[BEGIN Material for this exercise]

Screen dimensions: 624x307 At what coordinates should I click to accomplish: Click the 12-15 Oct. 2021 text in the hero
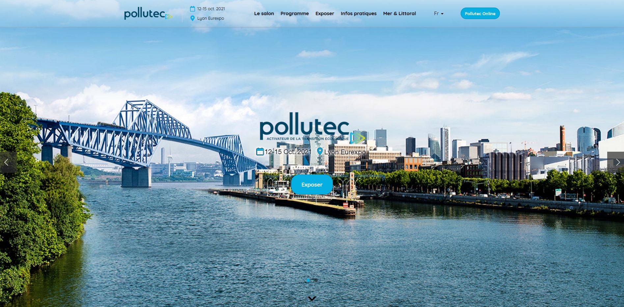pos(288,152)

[END Material for this exercise]
[BEGIN Material for this exercise]

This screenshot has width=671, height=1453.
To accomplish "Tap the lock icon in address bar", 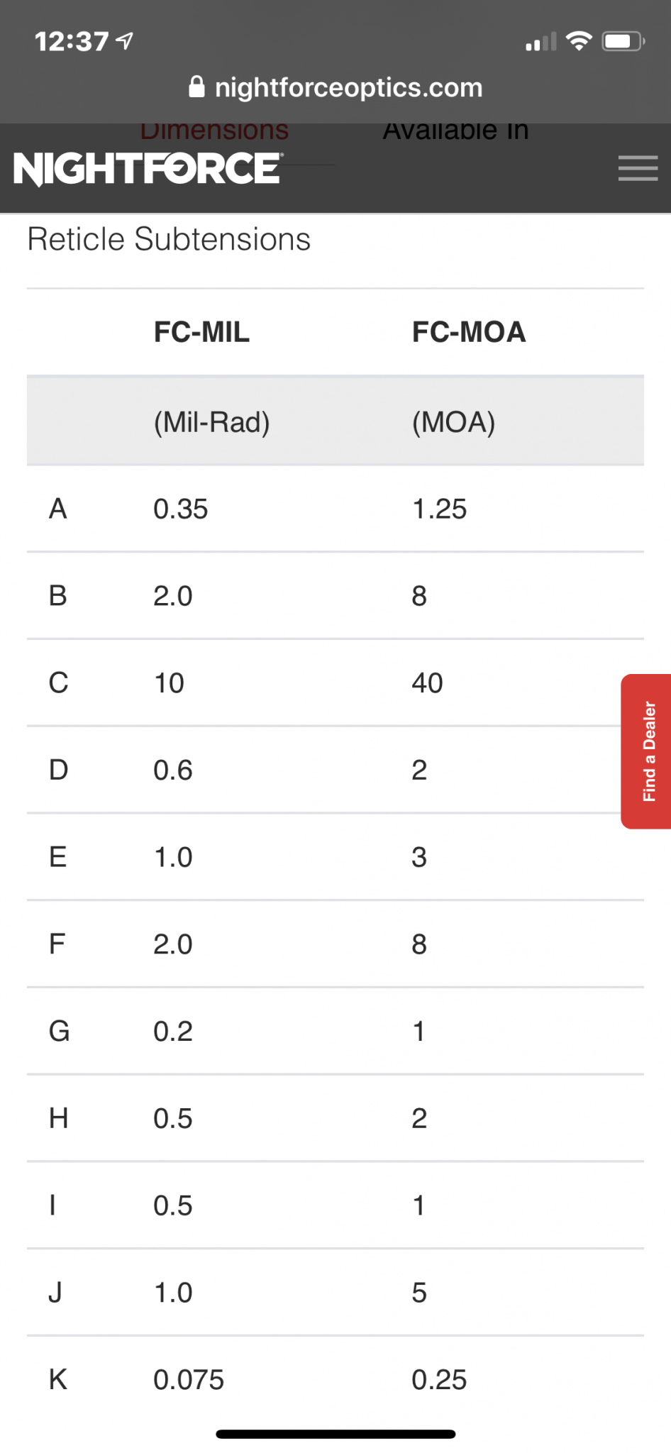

[END Material for this exercise]
[BEGIN Material for this exercise]

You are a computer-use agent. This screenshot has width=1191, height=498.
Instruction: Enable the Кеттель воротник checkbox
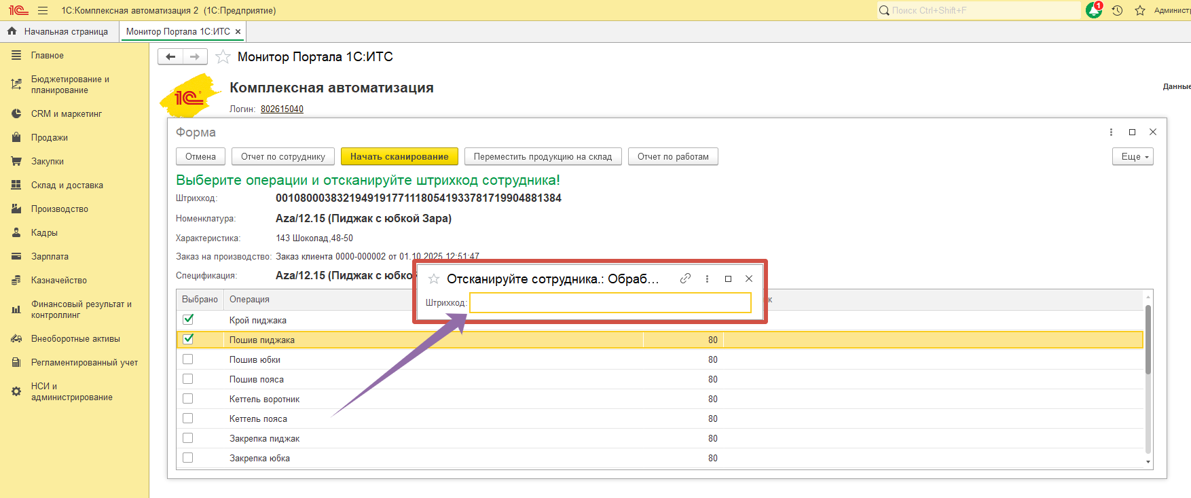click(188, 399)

[END Material for this exercise]

How many lines of the material above contain the word "width"? Case matters, and the reply should be only the number.

2